Could you give back the listing below exactly, every line included?

*** Source material ***

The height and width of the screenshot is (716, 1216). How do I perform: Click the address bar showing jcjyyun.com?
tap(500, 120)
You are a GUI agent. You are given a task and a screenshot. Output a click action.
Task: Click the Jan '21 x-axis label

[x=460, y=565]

*** End of Source material ***

Exercise response
The height and width of the screenshot is (716, 1216). How do I perform: Click the address bar showing jcjyyun.com?
tap(500, 120)
You are a GUI agent. You are given a task and a screenshot. Output a click action.
Task: Click the Jan '21 x-axis label

[x=460, y=565]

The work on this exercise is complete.